The Misleading Claim about Medicare Administrative Costs - Granite Grok

The Misleading Claim about Medicare Administrative Costs

A recent caller to Niel Young’s radio show, “The Advocates”, claimed that Medicare’s administration cost is much lower than for private insurance companies. But, Medicare’s formula for computing administration costs doesn’t include all the costs which government requires in the calculations for private companies. So the comparison is not valid, and the claim is misleading.

Medicare’s formula for administrative cost excludes more than half of its real costs: some management costs, policy setting costs, tax and fee collection services, costs of capital, and many services provided by other government agencies.

If you try to compare these administrative costs, Medicare has some advantages.  Medicare doesn’t have to compete for clients, seniors are forced by buy it.  Medicare doesn’t offer a wide variety of policies to meet different customer needs but which increase costs.  Medicare doesn’t have to pay state and federal income taxes, real estate taxes, regulatory fees and compliance costs, taxes on premiums, collection costs, capital costs, commissions to sales people, and essentially it does no fraud prevention.

Private companies provide extra value services increasing their costs: fraud prevention to keep premiums low, disease management to help patients, and policy choices to entice customers and best meet their needs. Private companies need to maintain adequate reserves to cover unexpected expenses and meet regulatory requirements, and earn a return for their shareholders. Medicare doesn’t have these costs.

Profits are not a big factor in private company administrative costs. The combined profits of the top 10 health insurance companies is about $12.7 billion. $12.7 billion is small compared with the $48 billion plus that Medicare loses to fraud annually.

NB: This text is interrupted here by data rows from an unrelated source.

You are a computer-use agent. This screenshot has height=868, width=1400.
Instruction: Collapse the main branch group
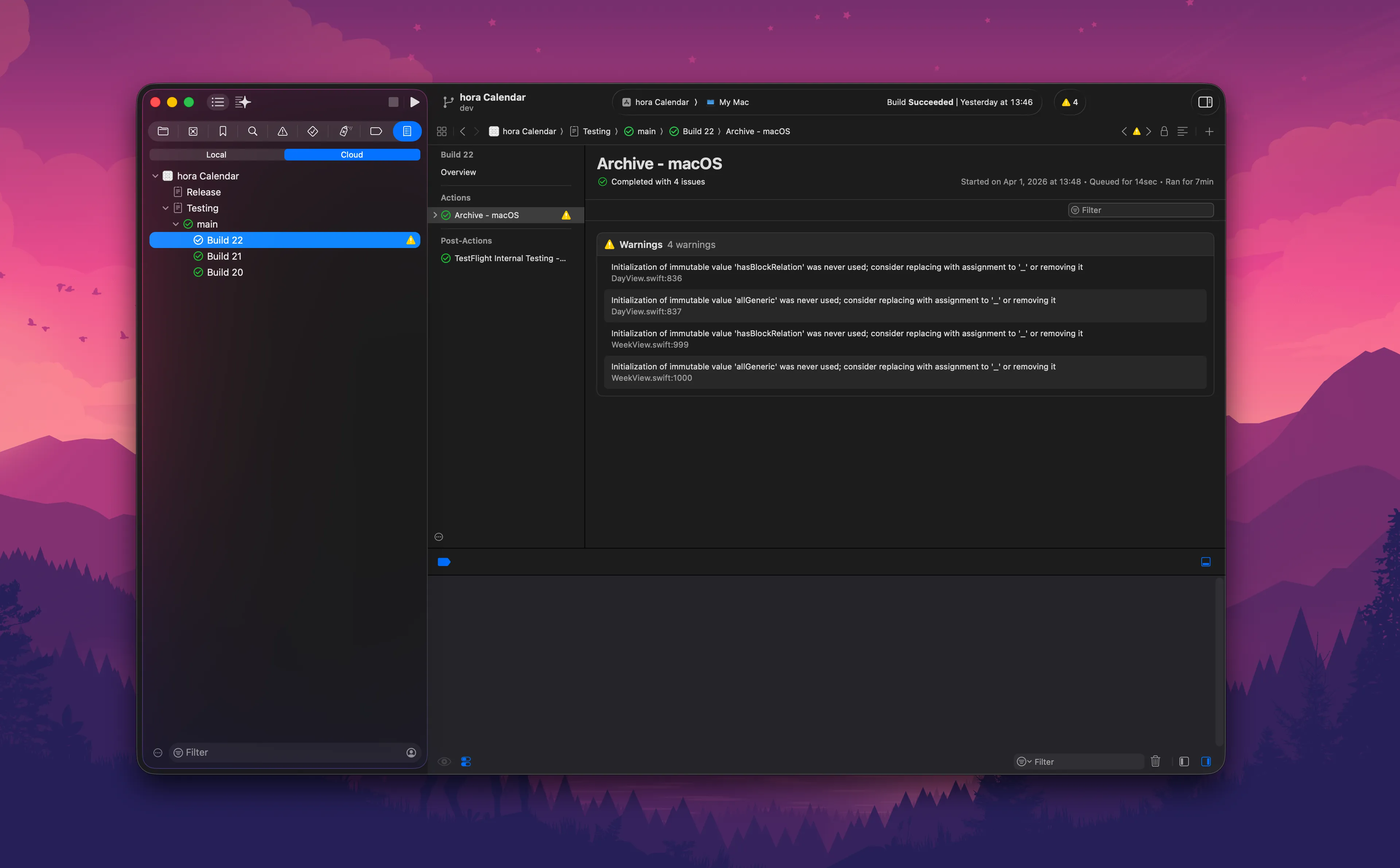click(176, 224)
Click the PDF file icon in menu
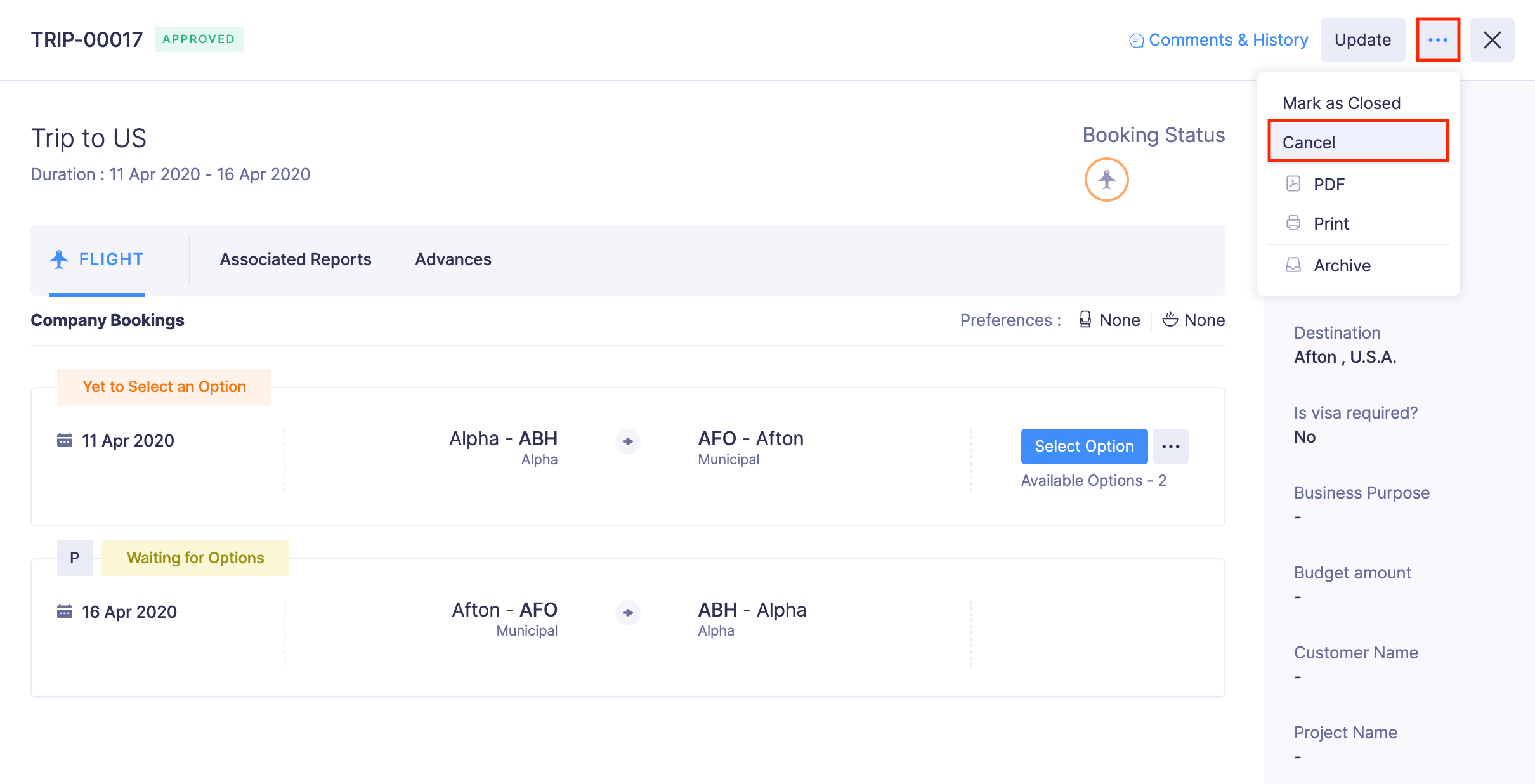The image size is (1535, 784). [1293, 184]
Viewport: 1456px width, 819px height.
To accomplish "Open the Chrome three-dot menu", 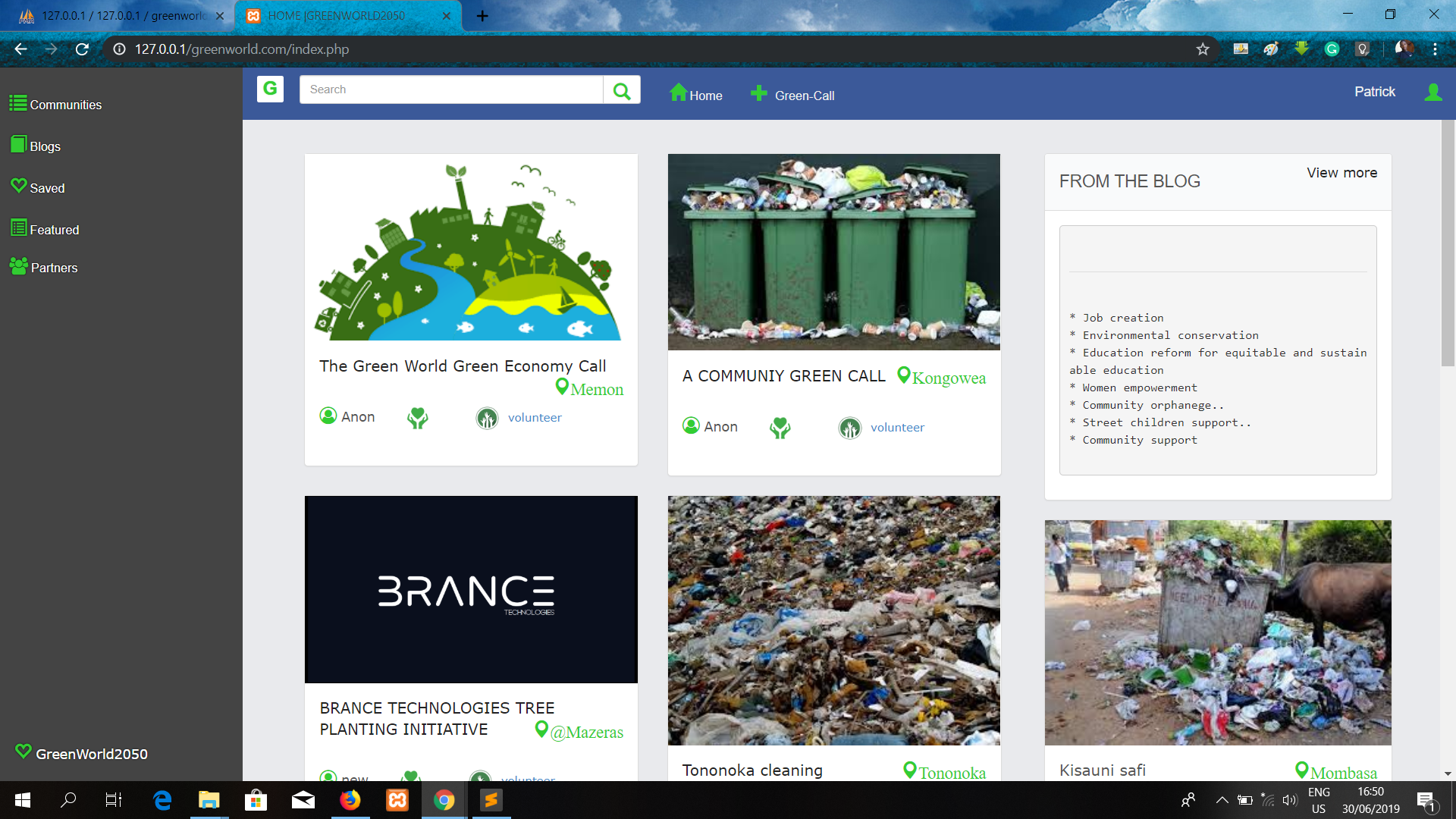I will click(1435, 49).
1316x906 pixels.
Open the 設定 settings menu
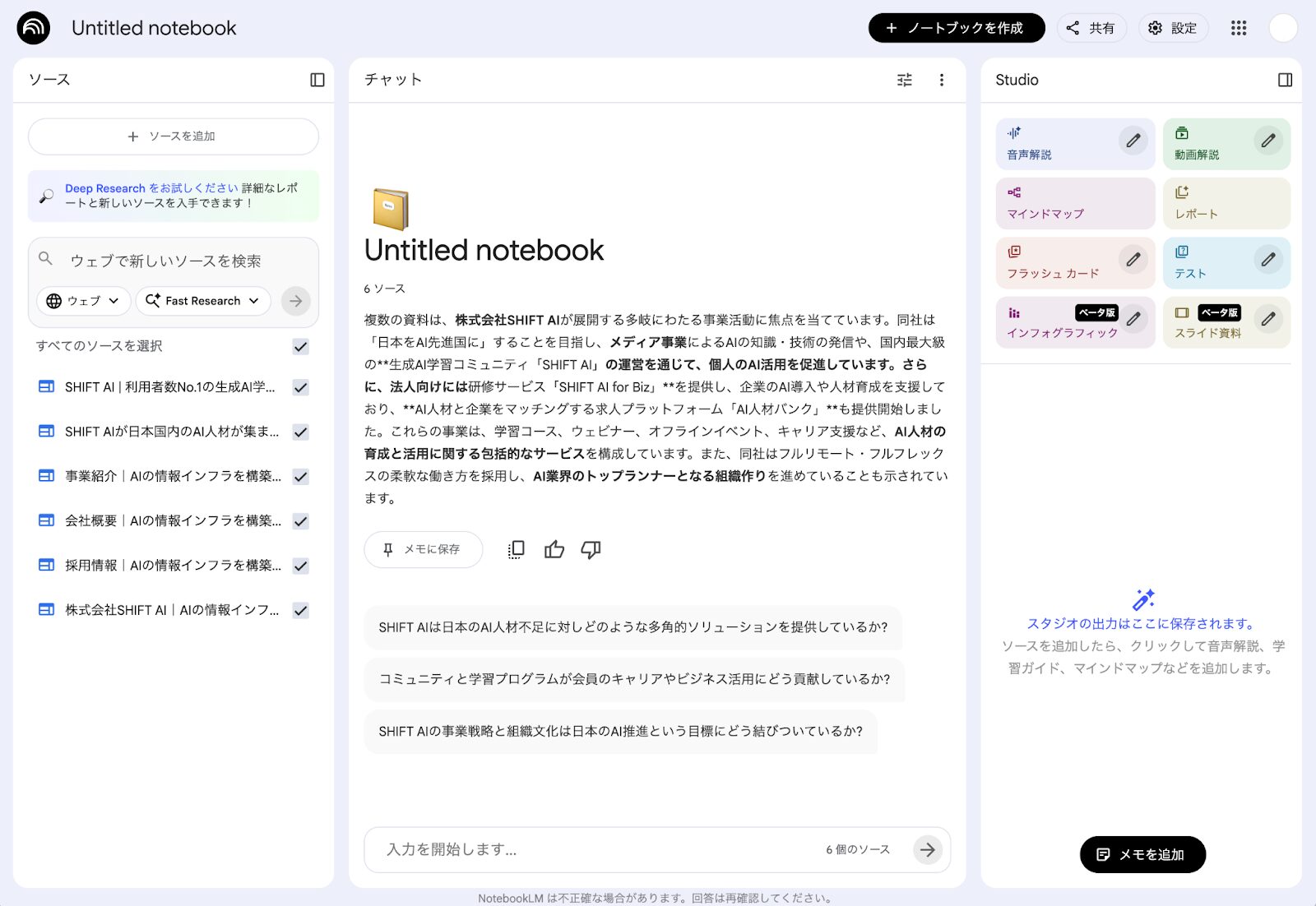[x=1173, y=27]
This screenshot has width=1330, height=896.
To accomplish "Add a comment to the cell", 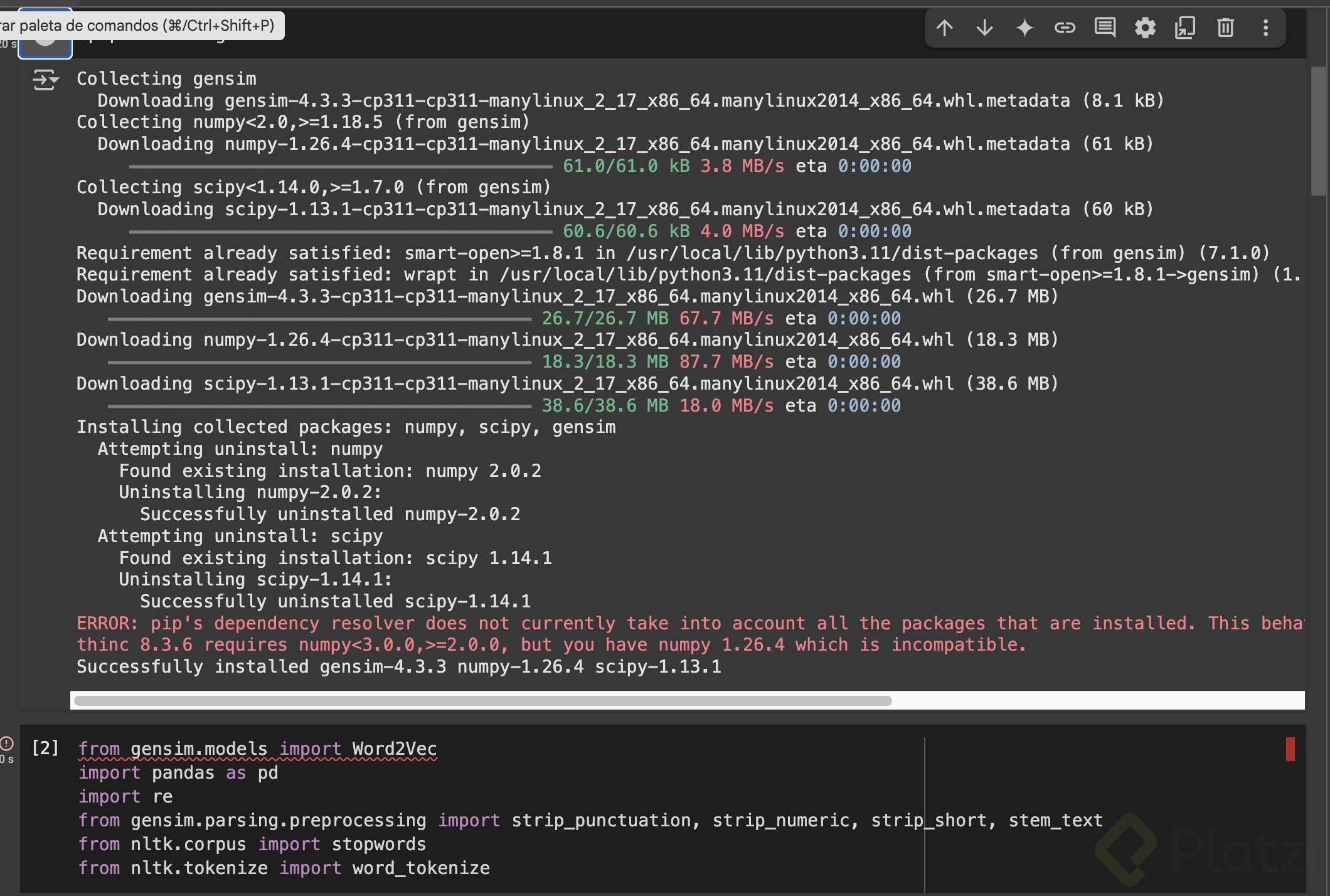I will coord(1105,28).
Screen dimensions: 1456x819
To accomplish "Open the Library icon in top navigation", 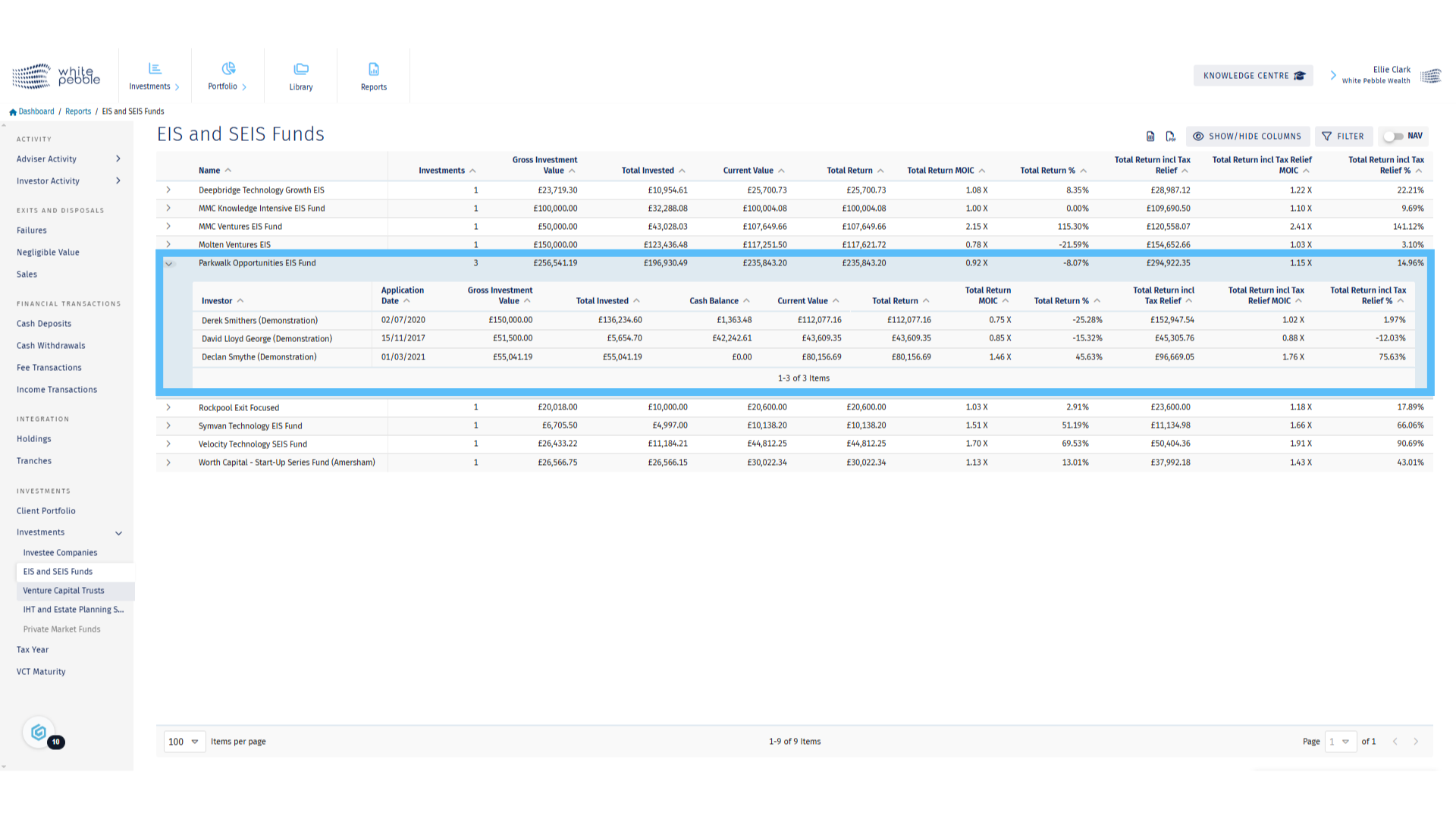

Fraud, about 9 % of the Medicare budget, is a cost borne by every Medicare recipient and taxpayer. Every administration claims to reduce Medicare fraud, but none do. Medicare should stop fraud, even if it significantly increases its administration cost.

There are various studies that compare Medicare and private company administrative costs.  One study adjusts Medicare to include inappropriately excluded expenses and adjusts private company costs down to eliminate some factors not applicable to Medicare.  The result is that Medicare costs come in at 6-8% versus 8.9%.  The study comments that the private company provides extra value for the higher cost.

Another study acknowledges that there are a variety of ways to compare the administrative costs.  They claim the correct comparison results in private company administrative costs being less expensive than Medicare.

Comparing Medicare and private company administrative costs is like comparing apples to clocks. A fair comparison requires agreement on many complex factors: what constitutes administrative costs, how to adjust for differences like demographics, extra value services, fraud costs, and costs that government forces on private businesses, etc. Such an agreement seems unlikely.

What do you call something that is so misleading that it gives a totally false impression? Is it a lie? Is it simply misleading? Is it just taking advantage of people’s ignorance?

Whatever you call it, the claim that Medicare’s administrative expense is substantially less than private company administrative expense is so misleading as to create a totally false impression.